Adding Training data which distribution differs from Dev/Test sets

andreygizatullin · August 5, 2021, 5:39pm

Reference: DLS Course 3, Week 1, Quiz question 5

It is mentioned that adding additional Training Set data, which distribution differs from Dev/Test Sets, helps on the Dev Set performance. However, distribution of Dev and Test Sets should be the same.

Could you please give some intuitive (or statistical) explanation that adding to the Train Set additional examples from different distribution helps on the Dev Set performance. I would imagine that it might lead to higher Dev Set error , since Dev Set did not see the new data with the different distribution. Would not it be more sensible to split additional data with different distribution into Training / Dev / Test Sets with the same proportions as applied to original data.

What is your rule of thumb on the amount of additional data with the different distribution you add to the Training Set which will make sense on the Dev Set performance? And how much difference in distribution of additional Training Set as compared to the original Training Set is within acceptable limits to expect performance improvement of the Dev Set?

Appreciate your time addressing these questions.

amitp · August 6, 2021, 6:31am

I also have the same question as yours.
I want to add one more thing. Does it mean that when setting Dev set and Metrics we are keeping the target fixed? When we have additional data from different distribution to training set, are we are not bothered about the target that is fixed?
What it means to have data from same distribution? Apart from the same source is there any statistical measure to compare if data are from same distribution.

manifest · August 7, 2021, 9:04am

Hey guys,

Your intuition is correct.

Note that our goal is not just to make a model that achieve a low error on the test set, we want a model that generalizes well on real-world data (meaning data the model will be used after deployment). We assume that dev and test sets close to that real-world data distribution.

That is also correct. We want to evaluate on data that, we think, close to real-world data.

That said, the more data we train on – the better results. At least as far the data is relevant to the task and our model has capacity to learn from it.

@andreygizatullin @amitp

andreygizatullin · August 7, 2021, 5:18pm

Hi Andrei (@manifest), thanks for replying some of the questions!

Could you please comment on these 3 questions which are still open.

Referring to what @amitp asked. How do you define a distribution for a dataset of pictures?

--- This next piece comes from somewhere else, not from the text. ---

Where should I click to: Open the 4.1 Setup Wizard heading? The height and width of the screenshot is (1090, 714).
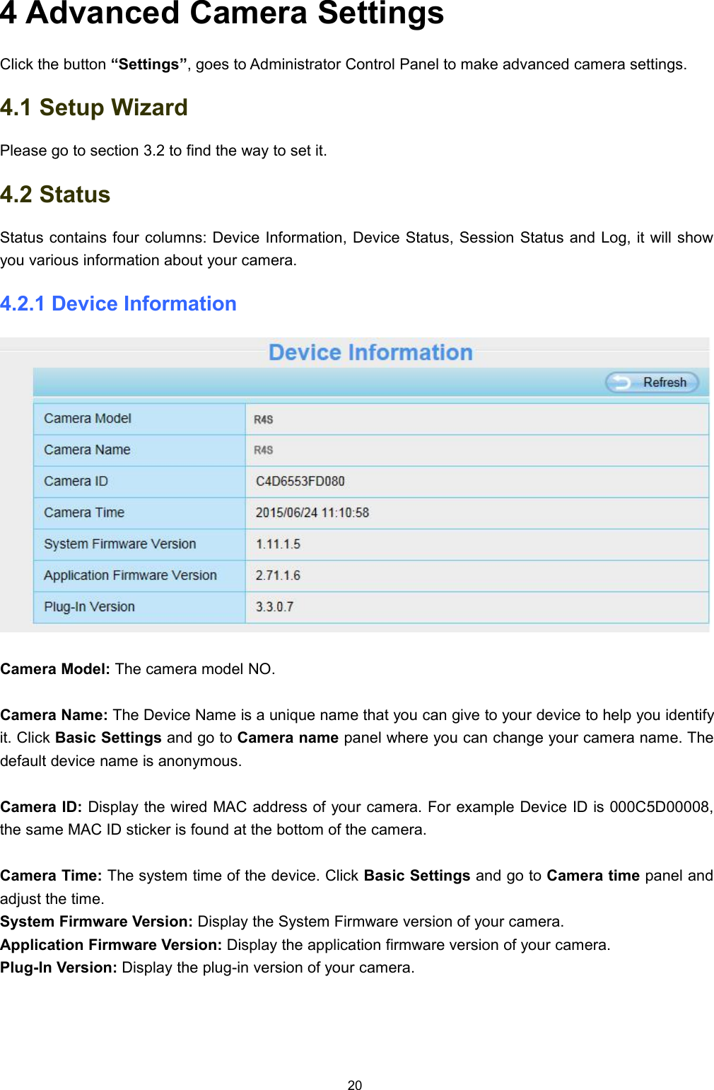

What measure do you normally use for a distribution? Is it type of Variational Autoencoder you train to get distribution measures?
What is your rule of thumb on the amount of additional data with the different distribution you add to the Training Set which will make sense on the Dev Set performance?
How much difference in distribution of additional Training Set as compared to the original Training Set is within acceptable limits to expect performance improvement of the Dev Set? Or said simpler, how different should another distribution be so that you still arrive at performance improvement of the Dev Set? Are you looking at covariance matrix variation between old and new datasets?

Thanks,
Andrey

manifest · August 9, 2021, 2:20pm

I’m not sure that I follow the first question. As for the second and third, why don’t you use an evaluation metric to compare performance of your model on different training data?

andreygizatullin · August 9, 2021, 6:41pm

@manifest

With regards to the first question. From basic statistics the measures of distribution for time series are: mean, standard deviation, shape of probability distribution function, etc. What are the measures of distribution for pictures dataset?

To questions 2 and 3. Sure we may use evaluation metric to identify the difference. But it means trial and error and waste of time and resources. Does it make sense to retrain the model for every new dataset without preliminary thought/estimate of sensibility of doing so? Will it not be possible for you to get some distribution measures of the new dataset so that it’ll spare you from useless retraining?

manifest · August 11, 2021, 8:46am

In ML, by distribution we assume a probability distribution. That means to describe it, we use probability mass function (for discrete random variables) and probability density function (for continuous random variables).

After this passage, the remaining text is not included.